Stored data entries
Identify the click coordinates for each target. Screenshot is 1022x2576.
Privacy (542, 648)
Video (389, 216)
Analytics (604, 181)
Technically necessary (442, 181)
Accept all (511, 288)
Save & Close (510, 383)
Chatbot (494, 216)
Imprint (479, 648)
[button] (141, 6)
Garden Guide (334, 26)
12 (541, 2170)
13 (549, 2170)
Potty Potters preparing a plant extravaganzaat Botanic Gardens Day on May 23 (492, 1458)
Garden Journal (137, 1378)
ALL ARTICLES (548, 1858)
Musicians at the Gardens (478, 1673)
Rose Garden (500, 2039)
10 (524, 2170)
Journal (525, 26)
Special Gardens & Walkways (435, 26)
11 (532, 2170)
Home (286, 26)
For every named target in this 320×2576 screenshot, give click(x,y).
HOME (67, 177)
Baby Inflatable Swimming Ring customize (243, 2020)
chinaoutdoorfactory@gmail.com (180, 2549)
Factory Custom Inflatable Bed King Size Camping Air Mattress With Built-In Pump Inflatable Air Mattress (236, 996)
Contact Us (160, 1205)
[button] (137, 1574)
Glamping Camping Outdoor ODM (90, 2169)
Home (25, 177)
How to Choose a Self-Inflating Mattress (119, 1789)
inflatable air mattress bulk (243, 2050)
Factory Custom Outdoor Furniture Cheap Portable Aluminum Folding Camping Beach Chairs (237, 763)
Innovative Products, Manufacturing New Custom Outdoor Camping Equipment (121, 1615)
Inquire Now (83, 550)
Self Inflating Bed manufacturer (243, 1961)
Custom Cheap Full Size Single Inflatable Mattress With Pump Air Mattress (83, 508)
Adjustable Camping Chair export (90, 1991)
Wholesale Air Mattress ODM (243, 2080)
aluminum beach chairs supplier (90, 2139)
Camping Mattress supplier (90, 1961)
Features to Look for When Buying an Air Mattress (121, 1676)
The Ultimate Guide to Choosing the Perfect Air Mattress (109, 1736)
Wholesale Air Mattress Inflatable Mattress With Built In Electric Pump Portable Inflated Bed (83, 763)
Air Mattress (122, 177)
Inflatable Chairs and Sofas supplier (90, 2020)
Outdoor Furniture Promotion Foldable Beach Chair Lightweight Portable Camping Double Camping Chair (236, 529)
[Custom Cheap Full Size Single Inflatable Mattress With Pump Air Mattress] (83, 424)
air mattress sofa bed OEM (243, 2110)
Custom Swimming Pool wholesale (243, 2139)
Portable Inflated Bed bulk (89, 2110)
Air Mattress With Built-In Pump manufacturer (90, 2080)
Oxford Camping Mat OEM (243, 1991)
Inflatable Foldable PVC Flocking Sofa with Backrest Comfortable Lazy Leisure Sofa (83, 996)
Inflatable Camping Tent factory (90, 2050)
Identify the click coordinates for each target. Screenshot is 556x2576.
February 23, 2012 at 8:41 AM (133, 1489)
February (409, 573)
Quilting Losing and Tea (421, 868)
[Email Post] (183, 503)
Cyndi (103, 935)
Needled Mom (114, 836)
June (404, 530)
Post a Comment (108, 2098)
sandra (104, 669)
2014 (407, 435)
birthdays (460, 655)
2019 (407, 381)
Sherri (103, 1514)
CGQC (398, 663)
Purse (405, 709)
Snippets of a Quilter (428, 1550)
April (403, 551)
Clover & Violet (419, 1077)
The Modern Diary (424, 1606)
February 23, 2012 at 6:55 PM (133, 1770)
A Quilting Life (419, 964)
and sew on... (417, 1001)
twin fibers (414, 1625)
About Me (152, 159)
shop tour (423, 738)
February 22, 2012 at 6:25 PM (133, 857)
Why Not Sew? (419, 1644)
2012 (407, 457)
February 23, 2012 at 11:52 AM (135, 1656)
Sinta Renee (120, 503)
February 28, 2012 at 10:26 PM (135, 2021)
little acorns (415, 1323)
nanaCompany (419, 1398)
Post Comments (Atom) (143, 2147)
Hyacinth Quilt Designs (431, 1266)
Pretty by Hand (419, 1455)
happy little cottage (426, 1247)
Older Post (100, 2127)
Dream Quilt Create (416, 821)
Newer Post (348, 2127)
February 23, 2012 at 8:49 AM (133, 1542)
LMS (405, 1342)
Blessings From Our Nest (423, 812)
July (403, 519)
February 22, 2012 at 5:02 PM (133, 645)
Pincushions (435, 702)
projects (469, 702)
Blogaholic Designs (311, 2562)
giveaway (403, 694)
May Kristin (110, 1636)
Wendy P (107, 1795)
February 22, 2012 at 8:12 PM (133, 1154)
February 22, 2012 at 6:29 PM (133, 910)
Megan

ACTIVITY
Your answer should be the exact lines above from the one with "air mattress sofa bed OEM (243, 2110)" through the one with "Clover & Violet (419, 1077)", both included, and nothing besides.

EXERCISE RESPONSE
air mattress sofa bed OEM (243, 2110)
Custom Swimming Pool wholesale (243, 2139)
Portable Inflated Bed bulk (89, 2110)
Air Mattress With Built-In Pump manufacturer (90, 2080)
Oxford Camping Mat OEM (243, 1991)
Inflatable Foldable PVC Flocking Sofa with Backrest Comfortable Lazy Leisure Sofa (83, 996)
Inflatable Camping Tent factory (90, 2050)
Identify the click coordinates for each target. Screenshot is 556x2576.
February 23, 2012 at 8:41 AM (133, 1489)
February (409, 573)
Quilting Losing and Tea (421, 868)
[Email Post] (183, 503)
Cyndi (103, 935)
Needled Mom (114, 836)
June (404, 530)
Post a Comment (108, 2098)
sandra (104, 669)
2014 (407, 435)
birthdays (460, 655)
2019 (407, 381)
Sherri (103, 1514)
CGQC (398, 663)
Purse (405, 709)
Snippets of a Quilter (428, 1550)
April (403, 551)
Clover & Violet (419, 1077)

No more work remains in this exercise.